Computing History Timeline

The Pascaline

In 1642, a 19 year old French mathematician named Blaise Pascal built the mechanical adding machine called the Pascaline.  Blaise Pascal originally built this machine to assist his father, who worked as a tax commissioner, and sought to produce a device which could reduce some of his workload. By 1652 Pascal claimed to have produced some fifty prototypes.

The Pascaline is 36 cm, 13 cm wide and 8 cm high. Pascaline has the size of a shoe box. The surface is metal. There are eight windows on the top of it. Inside each of the windows, one can see a small drum with the result digits designed on it. Each drum has two rows of numbers. One black row under one red row. The black row of numbers is dealing with addition and the red row is dealing with subtraction. Every time that an addition is taking place one horizontal slat is covering the red row of the numbers. The black row of numbers is being covered when one wants to make a subtraction. In front of the windows there are eight setting mechanisms. Those mechanisms help the user enter the number that he wants to compute. They have the appearance of a wheel. The spokes of the wheels are turning around the axle of the wheel. The periphery of the wheel is attached on the machine and it is inscribed with the digits. The first wheel from the right has twelve spokes, the second has twenty, and the rest of the wheels have ten spokes each. The first wheel serves for adding the derniers, the second for adding the sols and the rest of the wheels to add the livres (at that time the system of English currency was still in use in France).
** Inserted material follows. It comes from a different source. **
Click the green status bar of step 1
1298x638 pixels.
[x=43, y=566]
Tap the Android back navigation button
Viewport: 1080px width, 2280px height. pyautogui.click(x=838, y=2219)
If someone wants to add numbers which serve purposes other than the national currency of France, then he has to use only the six left wheels of the machine.

Although Pascaline was designed for adding French livers, Pascal also designed machines that they don't have setting mechanisms for the derniers and the sols, machines that are adding five digit numbers, six digit numbers and eight digit numbers. Depending on the place value of the amount to be added, the wheels were to be moved by as many tooth positions as corresponded to the value of the digit concerned. This turned the gears in the interior of the machine and caused the resultant sum to appear in the windows. Depending on the place value of the amount to be added, the wheels were to be moved by as many tooth positions as corresponded to the value of the digit concerned. This turned the gears in the interior of the machine and caused the resultant sum to appear in the windows. The initial prototype of the Pascaline had only a few dials, whilst later production variants had eight dials, the latter being able to deal with numbers up to 9,999,999.

The Pascaline adding machine

Pascaline is not a calculating machine, but actually just an adding machine. In fact all similar machines with stylus setting mechanisms should be called adding machines rather than calculating machines. Despite all that Pascaline was a historical achievement and it is considered today as the first calculating device that the human race has discovered.